Welche Kinder können die Jahreszeitenwerkstatt besuchen und wie ist die Altersstruktur der Gruppen?

Die Jahreszeitenwerkstatt ist für Kinder zwischen 5 und 12 Jahren konzipiert. Teil unseres Konzeptes ist es, dass Kinder unterschiedlichen Alters zusammenkommen, sich gegenseitig unterstützen, voneinander und miteinander lernen. Davon profitieren sowohl die jüngeren, als auch die älteren Kinder. 

Das ist für manche Kinder zunächst ungewohnt, da vor allem im schulischen Kontext fast ausschließlich in altershomogenen Gruppen gelernt wird. Umso wichtiger finden wir es, diesen Teil unseres Konzeptes beizubehalten! Wir sind jedes Jahr aufs Neue gespannt, welche unterschiedlichen, bunten Gruppen uns erwarten. Denn auch für uns ist die Zusammensetzung der Gruppen immer eine Überraschung.

Was ist das Ziel der Jahreszeitenwerkstatt?

Im Rahmen der Jahreszeitenwerkstatt begleiten die Kinder das Leben am Vauß-Hof über das Jahr.

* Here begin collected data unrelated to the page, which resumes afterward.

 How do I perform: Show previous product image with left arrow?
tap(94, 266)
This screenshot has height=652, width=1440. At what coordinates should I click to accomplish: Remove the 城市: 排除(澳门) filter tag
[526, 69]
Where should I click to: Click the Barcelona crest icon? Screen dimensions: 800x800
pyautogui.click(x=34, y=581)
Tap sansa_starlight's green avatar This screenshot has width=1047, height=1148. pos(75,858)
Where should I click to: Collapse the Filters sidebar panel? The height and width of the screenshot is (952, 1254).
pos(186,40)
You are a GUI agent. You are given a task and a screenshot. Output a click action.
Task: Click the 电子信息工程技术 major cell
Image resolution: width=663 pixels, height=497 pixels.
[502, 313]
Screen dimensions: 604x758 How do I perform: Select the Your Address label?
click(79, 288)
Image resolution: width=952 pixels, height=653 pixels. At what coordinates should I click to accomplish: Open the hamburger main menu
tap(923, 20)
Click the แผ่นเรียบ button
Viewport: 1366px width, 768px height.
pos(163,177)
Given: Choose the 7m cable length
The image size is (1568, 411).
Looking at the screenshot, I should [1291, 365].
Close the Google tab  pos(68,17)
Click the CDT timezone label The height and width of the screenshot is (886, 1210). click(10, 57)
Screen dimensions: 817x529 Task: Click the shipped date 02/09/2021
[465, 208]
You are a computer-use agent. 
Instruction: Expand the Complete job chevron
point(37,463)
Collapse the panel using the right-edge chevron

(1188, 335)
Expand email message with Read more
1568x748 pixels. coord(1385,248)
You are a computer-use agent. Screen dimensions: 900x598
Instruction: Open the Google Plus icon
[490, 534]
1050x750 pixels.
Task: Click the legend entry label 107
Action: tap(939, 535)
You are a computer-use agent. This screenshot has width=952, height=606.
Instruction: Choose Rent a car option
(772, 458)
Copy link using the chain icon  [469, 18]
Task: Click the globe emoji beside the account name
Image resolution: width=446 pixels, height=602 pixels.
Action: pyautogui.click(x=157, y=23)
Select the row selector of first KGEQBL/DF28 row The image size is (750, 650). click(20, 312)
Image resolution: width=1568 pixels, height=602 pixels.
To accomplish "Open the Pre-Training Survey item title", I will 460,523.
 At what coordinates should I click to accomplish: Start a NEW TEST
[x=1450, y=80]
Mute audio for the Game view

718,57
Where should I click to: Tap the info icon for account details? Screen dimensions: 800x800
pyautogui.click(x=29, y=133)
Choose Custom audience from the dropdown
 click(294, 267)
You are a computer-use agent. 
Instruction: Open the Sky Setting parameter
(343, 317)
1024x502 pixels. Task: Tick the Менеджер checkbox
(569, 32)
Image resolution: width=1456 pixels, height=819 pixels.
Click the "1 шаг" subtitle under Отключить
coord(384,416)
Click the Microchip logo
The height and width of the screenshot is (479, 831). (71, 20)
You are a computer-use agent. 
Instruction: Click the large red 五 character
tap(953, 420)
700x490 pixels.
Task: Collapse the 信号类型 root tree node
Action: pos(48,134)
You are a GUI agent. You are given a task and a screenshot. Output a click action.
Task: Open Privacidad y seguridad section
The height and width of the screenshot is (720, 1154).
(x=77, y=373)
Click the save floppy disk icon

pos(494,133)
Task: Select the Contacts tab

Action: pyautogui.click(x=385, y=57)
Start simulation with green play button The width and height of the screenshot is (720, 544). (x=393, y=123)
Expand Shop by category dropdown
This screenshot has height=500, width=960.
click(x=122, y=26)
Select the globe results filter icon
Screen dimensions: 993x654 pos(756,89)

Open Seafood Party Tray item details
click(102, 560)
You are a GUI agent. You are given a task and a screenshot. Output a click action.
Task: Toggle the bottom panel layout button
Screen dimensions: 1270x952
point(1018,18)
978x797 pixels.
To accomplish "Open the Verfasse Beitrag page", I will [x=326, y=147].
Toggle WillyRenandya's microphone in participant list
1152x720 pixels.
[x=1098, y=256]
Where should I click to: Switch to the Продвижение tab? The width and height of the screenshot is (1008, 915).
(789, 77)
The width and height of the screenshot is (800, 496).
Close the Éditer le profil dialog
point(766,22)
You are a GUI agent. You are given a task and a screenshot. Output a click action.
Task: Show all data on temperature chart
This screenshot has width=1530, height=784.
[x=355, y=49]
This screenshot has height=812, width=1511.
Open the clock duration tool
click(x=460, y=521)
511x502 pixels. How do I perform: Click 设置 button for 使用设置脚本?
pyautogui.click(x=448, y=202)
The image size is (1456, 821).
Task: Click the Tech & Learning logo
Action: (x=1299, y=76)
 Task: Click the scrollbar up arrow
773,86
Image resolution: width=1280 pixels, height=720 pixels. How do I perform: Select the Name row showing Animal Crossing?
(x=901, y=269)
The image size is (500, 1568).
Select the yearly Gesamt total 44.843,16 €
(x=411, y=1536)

Dabei erfahren sie die Unterschiede der Jahreszeiten in der Natur und was diese für die Landwirtschaft bedeuten.

Wir wollen den Kindern möglichst viele Naturerfahrungen ermöglichen, ihre Kreativität wecken, das soziale Miteinander stärken und durch das aktive Miterleben ein Verständnis für die Abläufe der Natur und die Bedeutung der Landwirtschaft erzeugen.

Was wird in der Jahreszeitenwerkstatt gemacht?

Die Inhalte der einzelnen Termine orientieren sich an den Jahreszeiten. Die Kinder erleben mit, was das Jahr über am Hof passiert und welche Arbeiten zu welcher Jahreszeit anstehen. Wir versuchen stets ein möglichst breites Angebot in den Gruppen zu etablieren. Wir helfen bei der Ernte, machen Feuer, füttern die Tiere, spielen Spiele in der Natur, basteln, bauen, entdecken und toben. Dabei beziehen wir immer die Wünsche und Bedürfnisse der Kinder mit ein.

Hier gibt es Blogbeiträge mit Einblicken in die Jahreszeitenwerkstatt:

An welchen Orten findet die Jahreszeitenwerkstatt statt?

Am häufigsten findet die Jahreszeitenwerkstatt direkt am Hof statt, meistens auf der WuselWiese. Doch auch die anderen „Stationen“ des Hofes werden besucht: die Solidarische Landwirtschaft, an der das Gemüse angebaut wird, der Stall (mit Heuboden), an dem im Winter die Rinder hautnah zu erleben sind, die Streuobstwiese mit ihren vielen verschiedenen Obstbäumen, unzähligen Insekten und anderen Tieren, oder das Heckenbiotop mit kleinem Teich, zur Erforschung der Wassertiere und dem besten Ort zum Verstecken spielen.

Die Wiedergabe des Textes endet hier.